Un jeune formé en élevage doit être accompagné pour créer son exploitation, un jeune formé en menuiserie doit accéder à des équipements, un jeune formé en informatique doit bénéficier d’un financement d’amorçage et un groupe de jeunes formés en agroalimentaire doit pouvoir créer une unité de transformation. Ainsi, le véritable cycle de l’éducation est orientée vers le développement.C’est un véritable danger pour notre pays de reproduire l’ancien modèle déconnecté des réalités pendant encore cinquante ans.

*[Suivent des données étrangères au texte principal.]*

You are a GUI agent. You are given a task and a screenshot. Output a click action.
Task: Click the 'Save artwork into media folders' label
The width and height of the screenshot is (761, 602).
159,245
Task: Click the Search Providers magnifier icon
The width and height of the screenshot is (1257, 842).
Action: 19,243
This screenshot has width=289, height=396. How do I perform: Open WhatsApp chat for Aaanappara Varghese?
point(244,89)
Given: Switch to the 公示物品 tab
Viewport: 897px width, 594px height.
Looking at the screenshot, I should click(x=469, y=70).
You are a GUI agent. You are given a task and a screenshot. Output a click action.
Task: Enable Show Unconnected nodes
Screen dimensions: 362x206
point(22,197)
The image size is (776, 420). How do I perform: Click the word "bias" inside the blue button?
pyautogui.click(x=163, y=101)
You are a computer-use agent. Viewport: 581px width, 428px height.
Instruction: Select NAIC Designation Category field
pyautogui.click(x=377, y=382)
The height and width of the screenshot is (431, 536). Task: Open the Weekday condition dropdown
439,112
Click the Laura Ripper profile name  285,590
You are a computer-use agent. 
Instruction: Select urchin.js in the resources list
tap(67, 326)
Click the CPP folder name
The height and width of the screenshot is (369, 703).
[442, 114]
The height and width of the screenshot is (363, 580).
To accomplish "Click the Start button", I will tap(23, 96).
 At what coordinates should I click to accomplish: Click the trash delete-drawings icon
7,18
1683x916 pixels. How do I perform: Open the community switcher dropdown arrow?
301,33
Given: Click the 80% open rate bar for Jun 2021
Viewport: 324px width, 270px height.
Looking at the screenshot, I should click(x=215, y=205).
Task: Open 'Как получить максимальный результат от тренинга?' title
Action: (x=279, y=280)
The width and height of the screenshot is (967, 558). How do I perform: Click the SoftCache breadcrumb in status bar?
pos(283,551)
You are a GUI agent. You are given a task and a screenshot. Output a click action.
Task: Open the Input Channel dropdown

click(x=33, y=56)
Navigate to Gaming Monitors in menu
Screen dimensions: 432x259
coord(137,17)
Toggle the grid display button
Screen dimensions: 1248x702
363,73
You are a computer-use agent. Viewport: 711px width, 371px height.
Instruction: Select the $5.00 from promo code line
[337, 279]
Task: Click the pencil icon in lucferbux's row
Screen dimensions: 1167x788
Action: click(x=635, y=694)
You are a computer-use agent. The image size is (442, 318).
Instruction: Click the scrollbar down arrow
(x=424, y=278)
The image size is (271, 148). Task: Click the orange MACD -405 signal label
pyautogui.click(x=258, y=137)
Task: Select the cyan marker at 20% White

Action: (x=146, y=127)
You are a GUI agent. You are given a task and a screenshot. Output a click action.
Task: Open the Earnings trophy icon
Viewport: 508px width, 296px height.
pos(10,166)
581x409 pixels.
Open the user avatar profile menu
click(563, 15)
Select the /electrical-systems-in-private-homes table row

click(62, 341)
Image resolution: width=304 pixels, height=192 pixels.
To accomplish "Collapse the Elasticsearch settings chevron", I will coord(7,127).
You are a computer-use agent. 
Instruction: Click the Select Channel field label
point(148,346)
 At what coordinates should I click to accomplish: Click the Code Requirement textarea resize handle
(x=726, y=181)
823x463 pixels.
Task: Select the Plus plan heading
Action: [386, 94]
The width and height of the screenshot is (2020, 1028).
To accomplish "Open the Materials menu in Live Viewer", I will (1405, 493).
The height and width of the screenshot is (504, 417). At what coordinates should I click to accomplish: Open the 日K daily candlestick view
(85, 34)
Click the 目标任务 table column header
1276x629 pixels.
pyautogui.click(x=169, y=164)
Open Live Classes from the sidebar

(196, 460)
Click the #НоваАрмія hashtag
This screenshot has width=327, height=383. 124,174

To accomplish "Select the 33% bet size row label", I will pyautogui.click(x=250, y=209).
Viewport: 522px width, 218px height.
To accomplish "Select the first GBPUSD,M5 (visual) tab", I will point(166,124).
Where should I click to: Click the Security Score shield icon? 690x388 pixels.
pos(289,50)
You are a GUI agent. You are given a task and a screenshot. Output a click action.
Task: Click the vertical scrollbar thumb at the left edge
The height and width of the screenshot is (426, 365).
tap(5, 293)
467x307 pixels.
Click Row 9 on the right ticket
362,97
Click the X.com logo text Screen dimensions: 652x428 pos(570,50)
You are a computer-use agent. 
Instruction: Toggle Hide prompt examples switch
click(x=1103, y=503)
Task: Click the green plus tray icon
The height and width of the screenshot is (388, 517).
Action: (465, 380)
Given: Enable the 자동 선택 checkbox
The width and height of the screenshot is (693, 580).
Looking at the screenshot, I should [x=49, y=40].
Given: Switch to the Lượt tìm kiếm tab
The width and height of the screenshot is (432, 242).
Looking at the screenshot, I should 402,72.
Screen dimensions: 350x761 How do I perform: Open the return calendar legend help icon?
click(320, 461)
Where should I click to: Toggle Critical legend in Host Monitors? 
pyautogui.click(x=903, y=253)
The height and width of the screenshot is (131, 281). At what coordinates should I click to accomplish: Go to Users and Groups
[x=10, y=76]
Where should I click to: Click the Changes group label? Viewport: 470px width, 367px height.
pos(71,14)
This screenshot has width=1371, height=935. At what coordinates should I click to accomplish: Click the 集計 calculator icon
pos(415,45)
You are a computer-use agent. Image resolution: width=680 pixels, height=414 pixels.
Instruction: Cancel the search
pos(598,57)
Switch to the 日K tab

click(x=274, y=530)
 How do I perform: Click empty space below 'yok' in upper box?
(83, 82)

« Si nous continuons à reproduire les mêmes mécanismes, nous risquons de transmettre aux générations futures les mêmes difficultés : des diplômés en quête d’emploi, une administration surchargée, une économie non industrialisée, une dépendance aux importations, une faible transformation de nos ressources, un chômage massif des jeunes avec les problèmes sociaux qui s’en suivront. Si nous enseignons aujourd’hui comme hier, nous ne pouvons pas espérer construire notre Nation de demain autrement.» dit-il.
Le Tchad a besoin d’une véritable révolution éducative, pas seulement de nouvelles salles de classe ou de nouveaux diplômes, mais d’un nouveau système de l’éducation qui apprend à penser, à faire, à créer, à produire et à servir. « Nous aurons, ainsi, de citoyens, de travailleurs, d’entrepreneurs, de chercheurs et de producteurs nous voulons mettre à la disposition du Tchad dans vingt, trente ou cinquante ans. Le choix de notre système éducatif est aussi le choix de notre modèle de développement.», conclut-il.